While you’re coloring, preheat your oven to 375 degrees.
Before you bake your ornaments, use your hole punch to punch a hole in one of the corners so you’ll be able to hang it up later.
Once it’s preheated, place your container on an old cookie sheet. I just used my normal one, and it didn’t harm it. But the science students warned me that it could potentially stick and mess it up, so if yours if particularly nice you might not want to risk it.
Stick it in the oven, and keep a close watch. You’ll need to close the door, and then open it and peak repeatedly. If you have a toaster oven, the kids can watch.
Here are some shots of what it looks like as it changes form. They’re not very clear, because the oven was super hot at that distance, and I didn’t want to melt my new iPhone. The whole baking time was probably 30 seconds or so.

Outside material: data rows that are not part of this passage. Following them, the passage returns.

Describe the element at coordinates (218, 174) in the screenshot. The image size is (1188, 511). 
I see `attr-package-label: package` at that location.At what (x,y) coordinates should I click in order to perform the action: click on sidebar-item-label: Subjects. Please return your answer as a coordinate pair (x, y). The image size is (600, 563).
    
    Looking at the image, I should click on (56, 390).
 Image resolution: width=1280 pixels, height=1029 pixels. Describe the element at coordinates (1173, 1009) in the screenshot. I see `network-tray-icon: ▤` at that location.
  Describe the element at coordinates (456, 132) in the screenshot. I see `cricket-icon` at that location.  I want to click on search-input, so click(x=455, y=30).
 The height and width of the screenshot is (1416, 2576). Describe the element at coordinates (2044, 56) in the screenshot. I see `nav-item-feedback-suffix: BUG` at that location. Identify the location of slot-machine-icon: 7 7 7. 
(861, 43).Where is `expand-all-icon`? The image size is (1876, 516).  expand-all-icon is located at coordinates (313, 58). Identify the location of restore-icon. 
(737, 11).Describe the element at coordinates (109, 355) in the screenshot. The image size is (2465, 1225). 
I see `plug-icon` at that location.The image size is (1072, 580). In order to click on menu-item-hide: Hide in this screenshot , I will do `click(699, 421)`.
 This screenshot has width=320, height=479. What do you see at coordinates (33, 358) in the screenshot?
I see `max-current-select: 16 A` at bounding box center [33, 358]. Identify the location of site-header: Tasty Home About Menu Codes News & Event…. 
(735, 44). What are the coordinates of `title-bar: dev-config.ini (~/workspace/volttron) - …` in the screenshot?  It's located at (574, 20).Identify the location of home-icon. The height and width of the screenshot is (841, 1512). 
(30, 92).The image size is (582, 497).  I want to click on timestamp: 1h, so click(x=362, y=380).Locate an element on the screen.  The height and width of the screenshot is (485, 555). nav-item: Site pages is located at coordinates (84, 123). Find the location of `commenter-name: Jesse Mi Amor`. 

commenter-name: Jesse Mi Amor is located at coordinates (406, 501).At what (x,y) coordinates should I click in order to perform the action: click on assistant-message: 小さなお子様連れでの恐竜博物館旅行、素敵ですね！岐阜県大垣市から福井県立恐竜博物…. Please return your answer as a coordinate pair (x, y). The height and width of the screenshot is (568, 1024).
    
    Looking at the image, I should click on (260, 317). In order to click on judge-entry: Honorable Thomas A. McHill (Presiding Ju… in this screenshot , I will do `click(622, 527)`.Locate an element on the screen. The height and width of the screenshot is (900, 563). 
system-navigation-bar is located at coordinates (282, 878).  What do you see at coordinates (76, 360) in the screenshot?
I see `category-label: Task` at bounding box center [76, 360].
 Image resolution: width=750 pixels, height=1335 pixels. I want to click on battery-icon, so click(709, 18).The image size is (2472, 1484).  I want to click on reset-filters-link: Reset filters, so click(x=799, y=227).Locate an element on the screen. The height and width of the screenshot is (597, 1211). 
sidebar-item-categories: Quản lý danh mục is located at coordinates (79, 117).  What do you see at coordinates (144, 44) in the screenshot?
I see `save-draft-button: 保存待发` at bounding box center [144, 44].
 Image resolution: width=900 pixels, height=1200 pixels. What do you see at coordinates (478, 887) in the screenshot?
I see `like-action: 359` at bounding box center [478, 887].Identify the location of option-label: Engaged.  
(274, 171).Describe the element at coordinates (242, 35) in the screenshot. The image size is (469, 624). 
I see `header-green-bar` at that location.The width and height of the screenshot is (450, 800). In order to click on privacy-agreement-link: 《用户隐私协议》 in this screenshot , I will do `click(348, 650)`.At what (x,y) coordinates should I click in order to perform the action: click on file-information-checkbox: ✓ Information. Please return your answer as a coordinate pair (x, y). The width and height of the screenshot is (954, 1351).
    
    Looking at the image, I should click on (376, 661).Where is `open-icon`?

When the plastic finally becomes a fairly flat square, remove it from the oven. Using your tweezers, you can flatten it a bit on the edges and lift it up off of the cookie sheet. If it needs more shaping, use a wet paper towel. Be warned that it’s going to be hot, so don’t let the kids hold it until it cools.
And that’s it! I think it’s such a cool way to preserve your kids’ artwork for ornaments to use every year. Or, you can have fun with your own doodles like I did. And it’s neat that you are recycling trash in order to do it.
I wish I’d taken more notes as to the science behind it. There is a lesson to be learned about polymers here. With a toaster oven, and actual knowledge of polymers, this would make a great classroom project. But sorry, I’m not going to be able to be your science teacher here in this post!